- [Given request]
Could you write out these entries again with every "column header" changed to "column heading" and nothing else altered?

- [Information shown]
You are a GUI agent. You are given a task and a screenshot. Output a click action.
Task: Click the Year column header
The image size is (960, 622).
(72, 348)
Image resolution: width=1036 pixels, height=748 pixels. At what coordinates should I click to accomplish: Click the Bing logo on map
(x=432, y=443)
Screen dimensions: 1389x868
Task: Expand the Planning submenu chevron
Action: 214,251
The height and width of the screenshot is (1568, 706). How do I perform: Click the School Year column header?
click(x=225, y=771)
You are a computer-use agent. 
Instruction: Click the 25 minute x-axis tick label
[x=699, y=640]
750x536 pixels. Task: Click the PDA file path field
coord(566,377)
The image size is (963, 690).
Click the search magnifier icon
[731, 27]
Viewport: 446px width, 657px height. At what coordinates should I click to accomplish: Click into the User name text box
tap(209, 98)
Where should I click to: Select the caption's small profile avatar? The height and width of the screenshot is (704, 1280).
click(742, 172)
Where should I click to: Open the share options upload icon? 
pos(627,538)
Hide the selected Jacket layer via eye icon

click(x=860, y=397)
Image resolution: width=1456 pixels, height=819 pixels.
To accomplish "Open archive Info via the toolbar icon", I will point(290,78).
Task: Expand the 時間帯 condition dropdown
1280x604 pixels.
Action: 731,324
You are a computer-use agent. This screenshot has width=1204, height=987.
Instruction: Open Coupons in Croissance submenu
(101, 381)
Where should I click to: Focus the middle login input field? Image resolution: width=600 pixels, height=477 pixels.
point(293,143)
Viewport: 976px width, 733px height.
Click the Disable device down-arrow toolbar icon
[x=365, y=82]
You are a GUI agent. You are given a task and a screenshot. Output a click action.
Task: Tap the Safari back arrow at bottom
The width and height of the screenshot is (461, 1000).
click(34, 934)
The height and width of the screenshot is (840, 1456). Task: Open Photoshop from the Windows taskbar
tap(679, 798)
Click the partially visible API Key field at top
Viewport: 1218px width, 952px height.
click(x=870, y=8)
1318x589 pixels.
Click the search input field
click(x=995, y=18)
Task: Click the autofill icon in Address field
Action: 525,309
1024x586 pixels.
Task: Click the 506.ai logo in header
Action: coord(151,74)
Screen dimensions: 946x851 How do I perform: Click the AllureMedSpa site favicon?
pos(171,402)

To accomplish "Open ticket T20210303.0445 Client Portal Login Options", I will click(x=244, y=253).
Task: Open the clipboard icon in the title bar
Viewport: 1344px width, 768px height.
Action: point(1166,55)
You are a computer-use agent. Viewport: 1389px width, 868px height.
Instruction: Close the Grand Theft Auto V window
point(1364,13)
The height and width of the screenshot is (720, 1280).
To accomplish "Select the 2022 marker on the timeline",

- [Task solution]
You are a GUI agent. You are given a task and a screenshot. Output a click action.
Task: Click the Year column heading
The image size is (960, 622).
(72, 348)
Image resolution: width=1036 pixels, height=748 pixels. At what coordinates should I click to accomplish: Click the Bing logo on map
(x=432, y=443)
Screen dimensions: 1389x868
Task: Expand the Planning submenu chevron
Action: 214,251
The height and width of the screenshot is (1568, 706). How do I perform: Click the School Year column heading?
click(x=225, y=771)
You are a computer-use agent. 
Instruction: Click the 25 minute x-axis tick label
[x=699, y=640]
750x536 pixels. Task: Click the PDA file path field
coord(566,377)
The image size is (963, 690).
Click the search magnifier icon
[731, 27]
Viewport: 446px width, 657px height. At what coordinates should I click to accomplish: Click into the User name text box
tap(209, 98)
Where should I click to: Select the caption's small profile avatar? The height and width of the screenshot is (704, 1280).
click(742, 172)
Where should I click to: Open the share options upload icon? 
pos(627,538)
Hide the selected Jacket layer via eye icon

click(x=860, y=397)
Image resolution: width=1456 pixels, height=819 pixels.
To accomplish "Open archive Info via the toolbar icon", I will point(290,78).
Task: Expand the 時間帯 condition dropdown
1280x604 pixels.
Action: 731,324
You are a computer-use agent. This screenshot has width=1204, height=987.
Instruction: Open Coupons in Croissance submenu
(101, 381)
Where should I click to: Focus the middle login input field? Image resolution: width=600 pixels, height=477 pixels.
point(293,143)
Viewport: 976px width, 733px height.
Click the Disable device down-arrow toolbar icon
[x=365, y=82]
You are a GUI agent. You are given a task and a screenshot. Output a click action.
Task: Tap the Safari back arrow at bottom
The width and height of the screenshot is (461, 1000).
click(34, 934)
The height and width of the screenshot is (840, 1456). Task: Open Photoshop from the Windows taskbar
tap(679, 798)
Click the partially visible API Key field at top
Viewport: 1218px width, 952px height.
click(x=870, y=8)
1318x589 pixels.
Click the search input field
click(x=995, y=18)
Task: Click the autofill icon in Address field
Action: 525,309
1024x586 pixels.
Task: Click the 506.ai logo in header
Action: coord(151,74)
Screen dimensions: 946x851 How do I perform: Click the AllureMedSpa site favicon?
pos(171,402)

To accomplish "Open ticket T20210303.0445 Client Portal Login Options", I will click(x=244, y=253).
Task: Open the clipboard icon in the title bar
Viewport: 1344px width, 768px height.
Action: point(1166,55)
You are a computer-use agent. Viewport: 1389px width, 868px height.
Instruction: Close the Grand Theft Auto V window
point(1364,13)
The height and width of the screenshot is (720, 1280).
To accomplish "Select the 2022 marker on the timeline",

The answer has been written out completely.